3. The electric two-wheeled vehicle according to claim 1, characterized in that, The ratio of L1 to L2 is greater than or equal to 0.2 and less than or equal to 0.
3.
4. The electric two-wheeled vehicle according to claim 1, characterized in that, The supporting vertical tube includes a first supporting vertical tube, and the main frame also includes a reinforcing assembly, the reinforcing assembly including a first reinforcing member, the first reinforcing member being at least partially connected to the first supporting vertical tube and the main beam tube.
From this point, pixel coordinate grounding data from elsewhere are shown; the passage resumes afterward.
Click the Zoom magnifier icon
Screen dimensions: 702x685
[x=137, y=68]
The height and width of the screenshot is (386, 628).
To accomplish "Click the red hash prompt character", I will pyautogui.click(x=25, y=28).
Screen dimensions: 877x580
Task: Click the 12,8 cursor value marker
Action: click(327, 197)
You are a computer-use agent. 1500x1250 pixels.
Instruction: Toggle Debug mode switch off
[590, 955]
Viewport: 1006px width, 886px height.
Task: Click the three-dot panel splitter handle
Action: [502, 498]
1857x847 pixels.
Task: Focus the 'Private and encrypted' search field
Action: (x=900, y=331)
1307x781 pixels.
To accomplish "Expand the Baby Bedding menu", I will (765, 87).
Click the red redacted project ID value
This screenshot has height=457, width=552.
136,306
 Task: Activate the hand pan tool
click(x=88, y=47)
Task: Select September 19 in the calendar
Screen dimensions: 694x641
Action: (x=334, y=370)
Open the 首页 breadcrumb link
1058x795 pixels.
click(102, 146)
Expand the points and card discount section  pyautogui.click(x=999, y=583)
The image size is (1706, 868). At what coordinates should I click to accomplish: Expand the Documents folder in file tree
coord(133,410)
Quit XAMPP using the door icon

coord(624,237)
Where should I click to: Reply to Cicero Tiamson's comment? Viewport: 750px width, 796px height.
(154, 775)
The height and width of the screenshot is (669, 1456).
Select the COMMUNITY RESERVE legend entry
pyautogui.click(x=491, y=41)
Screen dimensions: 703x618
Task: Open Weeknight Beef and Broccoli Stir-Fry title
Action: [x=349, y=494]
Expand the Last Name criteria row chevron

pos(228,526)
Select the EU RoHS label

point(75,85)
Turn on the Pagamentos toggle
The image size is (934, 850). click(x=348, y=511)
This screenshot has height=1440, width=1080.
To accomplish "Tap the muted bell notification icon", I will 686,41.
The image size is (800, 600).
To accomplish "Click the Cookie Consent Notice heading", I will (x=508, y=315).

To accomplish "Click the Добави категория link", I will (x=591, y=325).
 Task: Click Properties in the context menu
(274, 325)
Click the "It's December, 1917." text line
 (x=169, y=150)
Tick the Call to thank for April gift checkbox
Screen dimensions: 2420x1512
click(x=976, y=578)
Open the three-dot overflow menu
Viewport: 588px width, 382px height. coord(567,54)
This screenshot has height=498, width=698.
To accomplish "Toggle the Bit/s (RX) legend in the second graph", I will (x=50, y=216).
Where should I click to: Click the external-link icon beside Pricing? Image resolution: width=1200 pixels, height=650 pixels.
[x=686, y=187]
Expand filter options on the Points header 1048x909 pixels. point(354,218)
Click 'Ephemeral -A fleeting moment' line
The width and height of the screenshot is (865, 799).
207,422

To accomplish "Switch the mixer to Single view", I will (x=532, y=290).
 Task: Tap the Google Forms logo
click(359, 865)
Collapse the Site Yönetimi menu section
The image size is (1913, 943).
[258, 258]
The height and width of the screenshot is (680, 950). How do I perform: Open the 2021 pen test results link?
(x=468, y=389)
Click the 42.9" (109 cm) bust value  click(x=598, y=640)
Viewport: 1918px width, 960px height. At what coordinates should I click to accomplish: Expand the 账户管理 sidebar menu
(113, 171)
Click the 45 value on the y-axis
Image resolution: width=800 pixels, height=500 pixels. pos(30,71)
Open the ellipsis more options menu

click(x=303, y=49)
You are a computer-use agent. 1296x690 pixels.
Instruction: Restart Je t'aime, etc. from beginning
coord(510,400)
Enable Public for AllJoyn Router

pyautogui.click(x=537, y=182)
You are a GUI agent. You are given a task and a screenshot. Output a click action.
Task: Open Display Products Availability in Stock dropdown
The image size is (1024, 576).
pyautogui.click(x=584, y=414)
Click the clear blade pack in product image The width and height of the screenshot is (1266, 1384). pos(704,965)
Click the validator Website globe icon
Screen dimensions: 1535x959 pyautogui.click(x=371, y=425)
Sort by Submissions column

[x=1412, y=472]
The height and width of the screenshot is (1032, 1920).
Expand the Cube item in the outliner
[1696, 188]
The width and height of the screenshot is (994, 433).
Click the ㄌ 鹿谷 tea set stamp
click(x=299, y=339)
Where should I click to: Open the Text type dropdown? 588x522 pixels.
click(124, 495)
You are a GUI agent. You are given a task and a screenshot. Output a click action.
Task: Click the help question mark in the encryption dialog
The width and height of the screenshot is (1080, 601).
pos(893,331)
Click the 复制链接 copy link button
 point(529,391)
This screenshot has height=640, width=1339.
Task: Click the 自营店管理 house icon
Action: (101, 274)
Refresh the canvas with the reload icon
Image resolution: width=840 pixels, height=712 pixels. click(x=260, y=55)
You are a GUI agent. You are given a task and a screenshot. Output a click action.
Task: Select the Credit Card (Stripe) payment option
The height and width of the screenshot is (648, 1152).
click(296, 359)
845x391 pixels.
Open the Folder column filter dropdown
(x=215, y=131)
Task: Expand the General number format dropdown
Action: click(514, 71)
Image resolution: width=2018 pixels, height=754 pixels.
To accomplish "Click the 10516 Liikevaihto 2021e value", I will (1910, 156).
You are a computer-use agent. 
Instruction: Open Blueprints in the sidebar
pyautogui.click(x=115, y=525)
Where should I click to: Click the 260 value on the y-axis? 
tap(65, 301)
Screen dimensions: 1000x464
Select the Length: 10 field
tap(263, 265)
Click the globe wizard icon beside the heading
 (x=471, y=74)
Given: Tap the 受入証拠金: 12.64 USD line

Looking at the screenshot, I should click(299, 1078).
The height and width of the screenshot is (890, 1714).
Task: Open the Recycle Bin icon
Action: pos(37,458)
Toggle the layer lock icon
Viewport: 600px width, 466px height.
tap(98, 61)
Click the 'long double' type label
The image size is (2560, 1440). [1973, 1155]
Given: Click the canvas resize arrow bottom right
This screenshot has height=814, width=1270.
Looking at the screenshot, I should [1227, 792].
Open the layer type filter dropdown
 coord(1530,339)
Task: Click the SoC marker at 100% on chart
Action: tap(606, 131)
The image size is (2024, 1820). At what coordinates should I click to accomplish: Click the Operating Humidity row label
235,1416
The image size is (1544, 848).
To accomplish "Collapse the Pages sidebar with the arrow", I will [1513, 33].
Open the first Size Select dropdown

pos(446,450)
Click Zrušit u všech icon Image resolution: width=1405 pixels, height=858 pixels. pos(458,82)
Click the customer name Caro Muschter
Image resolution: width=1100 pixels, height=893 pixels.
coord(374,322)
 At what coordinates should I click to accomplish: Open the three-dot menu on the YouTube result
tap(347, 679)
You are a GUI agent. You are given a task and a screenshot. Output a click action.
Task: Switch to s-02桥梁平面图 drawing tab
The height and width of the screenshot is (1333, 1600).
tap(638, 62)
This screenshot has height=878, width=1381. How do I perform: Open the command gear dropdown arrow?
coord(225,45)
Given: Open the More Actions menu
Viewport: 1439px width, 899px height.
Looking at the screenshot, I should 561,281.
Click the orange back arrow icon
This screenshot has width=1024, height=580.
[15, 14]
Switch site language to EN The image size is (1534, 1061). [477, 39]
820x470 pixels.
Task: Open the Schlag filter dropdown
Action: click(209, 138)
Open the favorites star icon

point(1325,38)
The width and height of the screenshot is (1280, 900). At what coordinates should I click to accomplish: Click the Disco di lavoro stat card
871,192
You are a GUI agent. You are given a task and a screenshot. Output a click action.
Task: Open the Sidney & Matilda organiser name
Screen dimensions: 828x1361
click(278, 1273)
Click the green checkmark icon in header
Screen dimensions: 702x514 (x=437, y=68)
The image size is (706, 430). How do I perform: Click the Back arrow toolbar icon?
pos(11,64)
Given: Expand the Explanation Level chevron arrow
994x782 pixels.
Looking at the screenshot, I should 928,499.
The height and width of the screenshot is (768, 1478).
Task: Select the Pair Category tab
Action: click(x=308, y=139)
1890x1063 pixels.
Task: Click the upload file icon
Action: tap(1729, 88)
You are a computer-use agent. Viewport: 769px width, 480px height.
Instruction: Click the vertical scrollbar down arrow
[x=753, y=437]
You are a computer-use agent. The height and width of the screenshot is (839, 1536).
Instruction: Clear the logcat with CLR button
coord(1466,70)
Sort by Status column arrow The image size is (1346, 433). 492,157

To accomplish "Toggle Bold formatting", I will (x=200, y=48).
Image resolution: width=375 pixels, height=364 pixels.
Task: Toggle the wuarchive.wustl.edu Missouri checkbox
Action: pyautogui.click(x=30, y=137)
5. The electric two-wheeled vehicle according to claim 4, characterized in that, The supporting vertical tube also includes a second supporting vertical tube and a third supporting vertical tube. A plane perpendicular to the width direction of the electric two-wheeler is defined as a longitudinal plane. The second supporting vertical tube and the third supporting vertical tube are basically symmetrical about the longitudinal plane.
6. The electric two-wheeled vehicle according to claim 1, characterized in that, The frame also includes a subframe, and the support vertical tube includes a first support vertical tube, a second support vertical tube, and a third support vertical tube. The subframe is disposed at the upper end of the support vertical tube and is connected to the first support vertical tube, the second support vertical tube, and the third support vertical tube, respectively.
7. The electric two-wheeled vehicle according to claim 6, characterized in that, A plane perpendicular to the height direction of the electric two-wheeled vehicle is defined as a transverse plane. The subframe has a projection area on the transverse plane along the height direction. The projection area is basically a "U" shape with the opening facing backward.
8. The electric two-wheeled vehicle according to claim 6, characterized in that, The subframe includes a first fixing part and a second fixing part. The first fixing part is connected to the first support vertical tube, and the second fixing part is connected to the second support vertical tube and the third support vertical tube. The first fixing part is a plate, and the second fixing part is a tube.